Dedicated scientists and researchers did the former. And far-sighted farmers did the latter, according to senior University of Saskatchewan agriculture researcher Bob Tyler.
“They have had amazing vision and patience,” Tyler said about Saskatchewan’s pulse growers.
“Producers have been amazingly patient in understanding and not saying, ‘if we don’t see a direct line to profitability we want out.’ ”
Not all farm groups have been similarly committed to fundamental research that might have to wait for decades before showing a return, but with pulse growers that patience is now paying off, with huge consumer acceptance of plant protein meat substitutes.
None of that would be possible without half a century of research and development by universities, provincial and federal agriculture departments, and private sector visionaries.
Much of that has been funded by farmers, who have overlooked many tough times because of their faith in the inherent worth of their crops.
“There was this rich base to build from,” said Tyler.
“It was ready to launch. The base was already there.”
Today’s pulse protein overnight success story began at least back in the 1960s, with researchers at universities and the federal National Research Council beginning to explore the potential of crops like peas and fababeans.
Research continued in crop development, processing and food production, and although there were many small successes, the mass market did not embrace plant protein ingredients or replacements for meat on any major scale.
Still, the money from governments and farmers kept flowing. Entrepreneurs moved into and out of the space, but about 10 years ago developments began to fill out more than they had in the past.
Then the Beyond Meat burger frenzy occurred, the food and restaurant industry raced to get in on the consumer embrace of plant-based meat substitutes and venture capital and entrepreneurial enthusiasm has poured into the space.
To Tyler, it’s that sudden appearance of widespread public hunger for plant proteins that suggests that farmers might finally see permanent increases in plant protein demand.
“We were making texturized pea protein and fababean protein and snack foods and all sorts of things 10, 20, 25 years ago but you just couldn’t generate interest in the marketplace,” said Tyler.

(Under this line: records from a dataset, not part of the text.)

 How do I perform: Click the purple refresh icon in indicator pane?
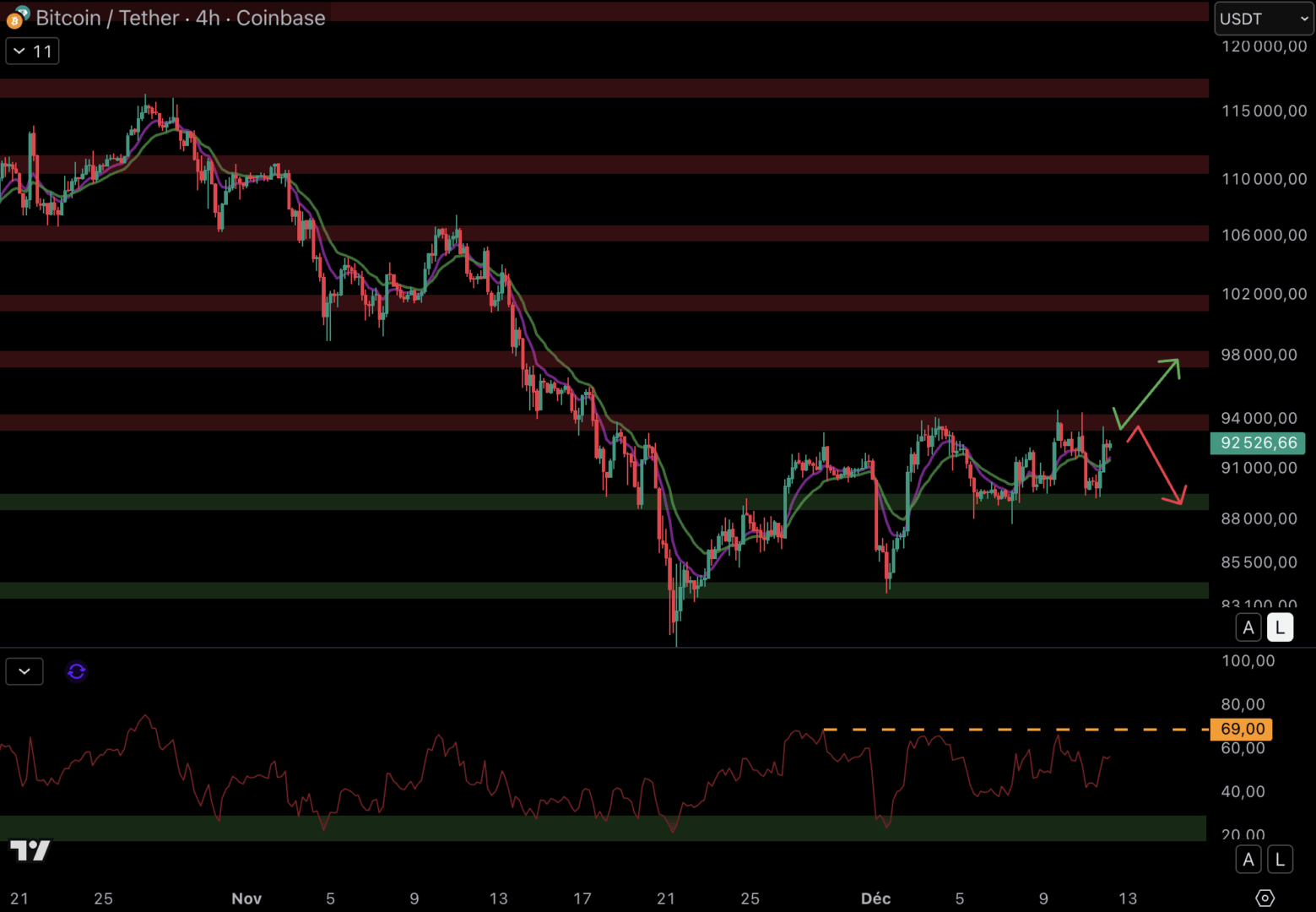coord(77,671)
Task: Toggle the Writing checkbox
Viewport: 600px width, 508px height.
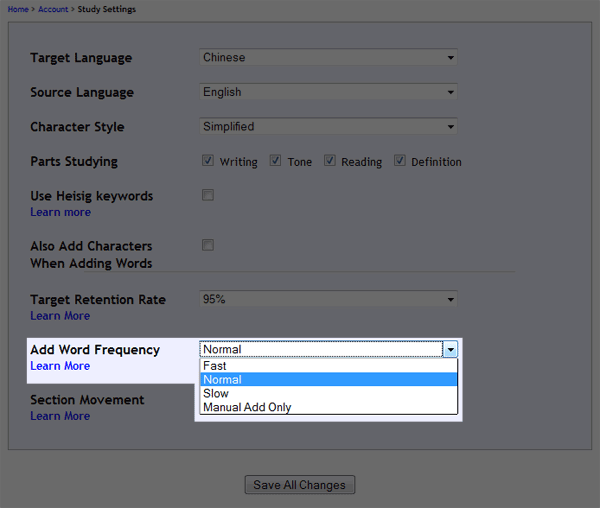Action: [x=208, y=161]
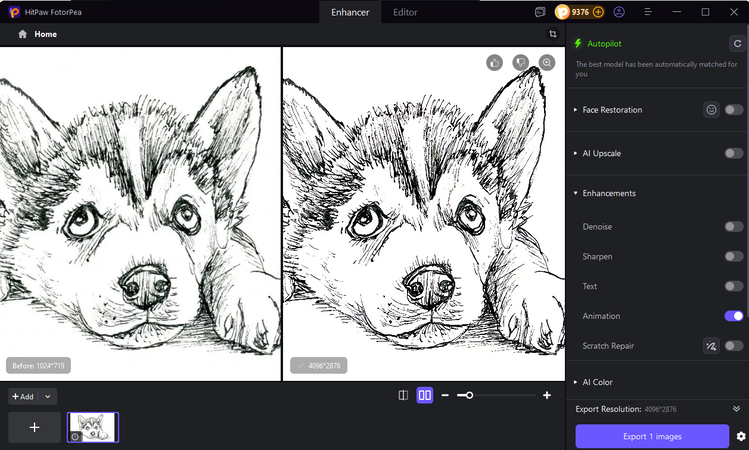Enable the Denoise toggle
This screenshot has height=450, width=749.
734,227
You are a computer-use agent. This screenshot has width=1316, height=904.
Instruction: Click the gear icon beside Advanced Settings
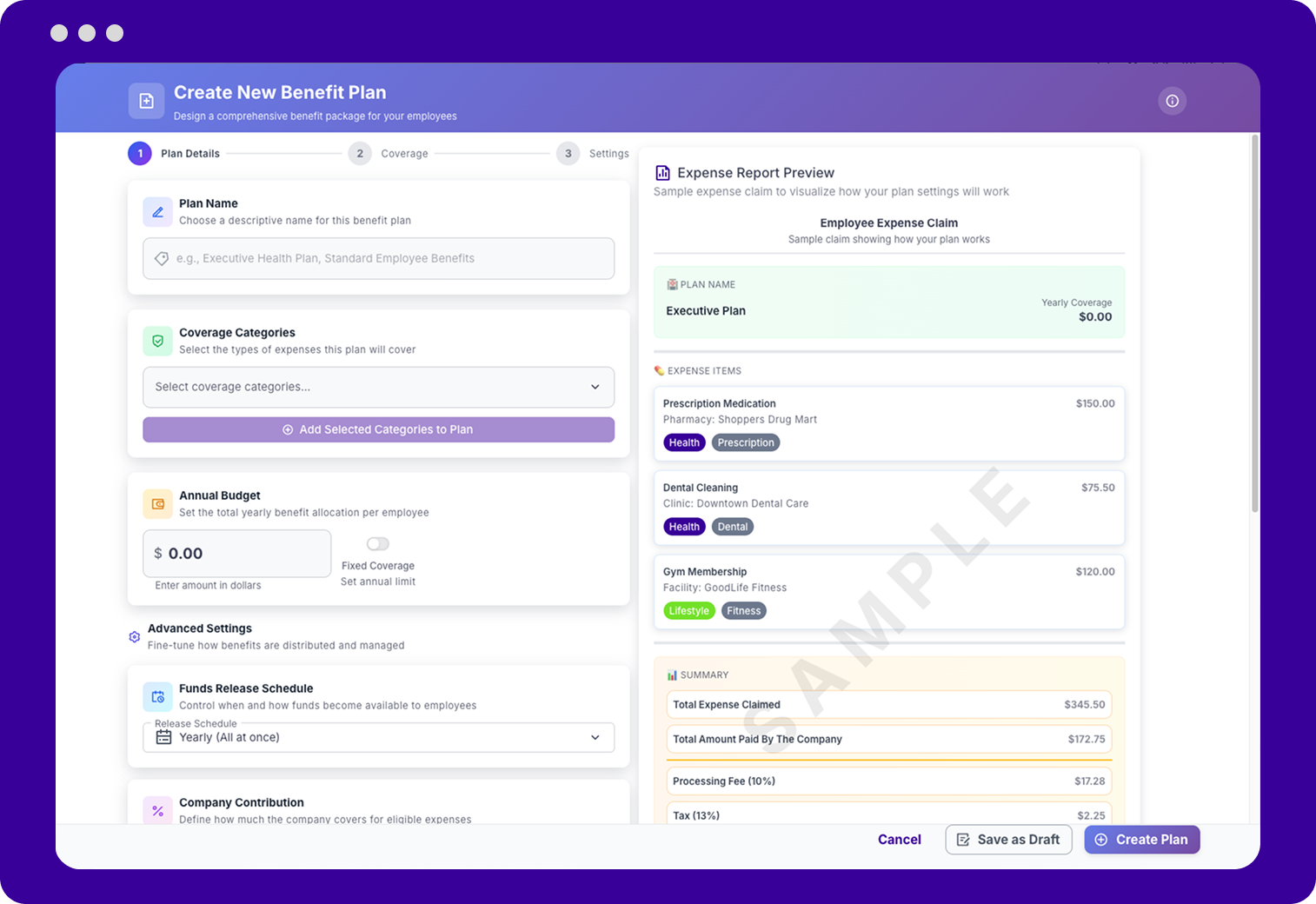[135, 636]
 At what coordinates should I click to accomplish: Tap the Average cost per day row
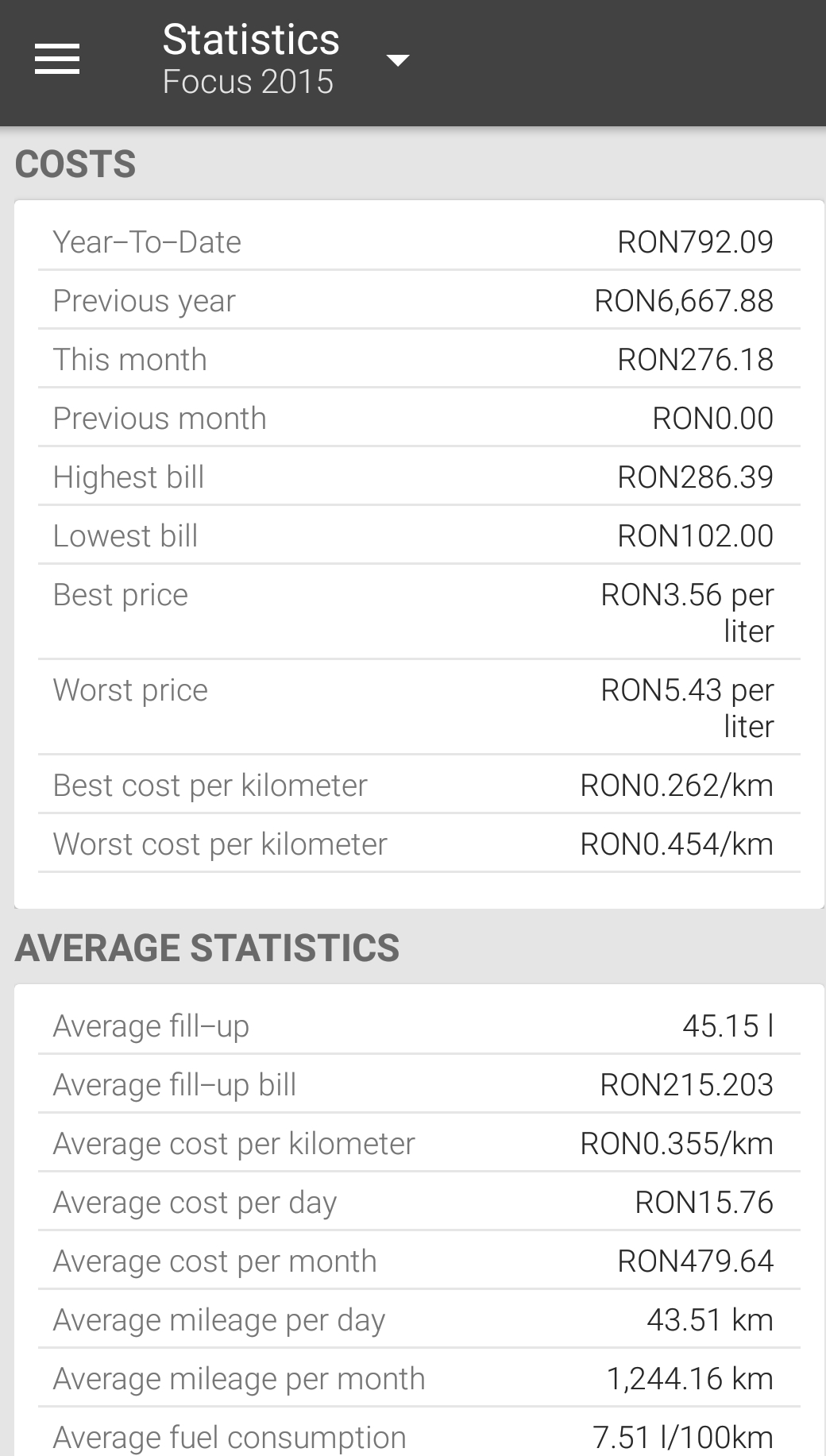[x=419, y=1202]
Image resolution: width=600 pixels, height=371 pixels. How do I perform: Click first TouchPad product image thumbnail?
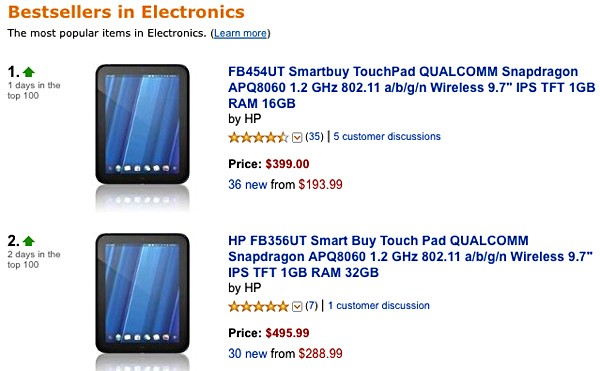142,125
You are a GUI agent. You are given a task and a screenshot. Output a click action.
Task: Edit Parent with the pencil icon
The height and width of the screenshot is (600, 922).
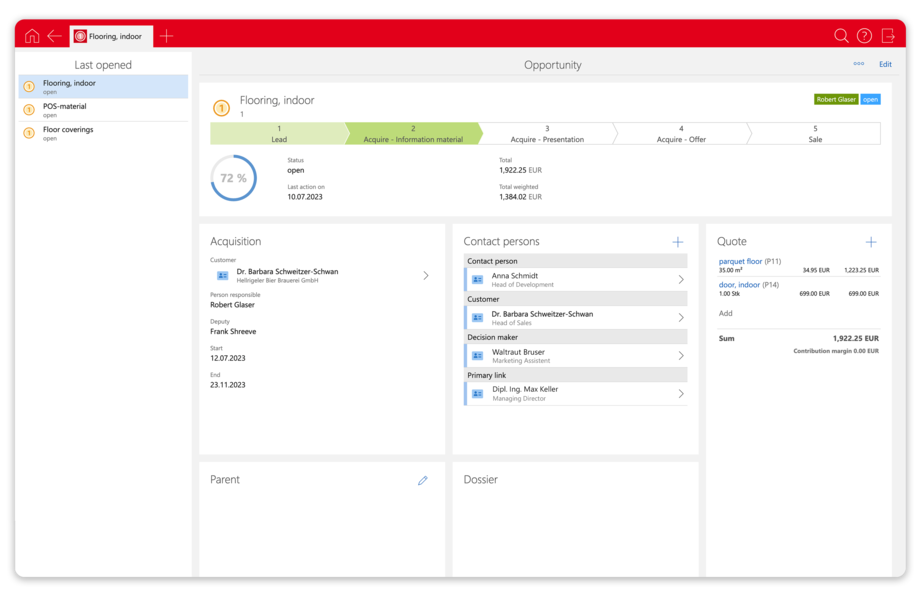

“It’s going to be interesting. We’ve got small entrepreneurs and major, major companies involved now.”
Hopefully, the benefits will show up at the farmgate. That will reward the decades of commitment and perseverance to funding.
“We have lagged in providing access to good markets, in terms of returns to producers, for pulse growers,” said U of S engineering professor Venkatesh Meda, who specializes in ingredient production.
“That was missing, and that’s still missing.”
However, with all the newfound interest in plant proteins, researchers like Meda and Tyler believe the returns could soon be coming.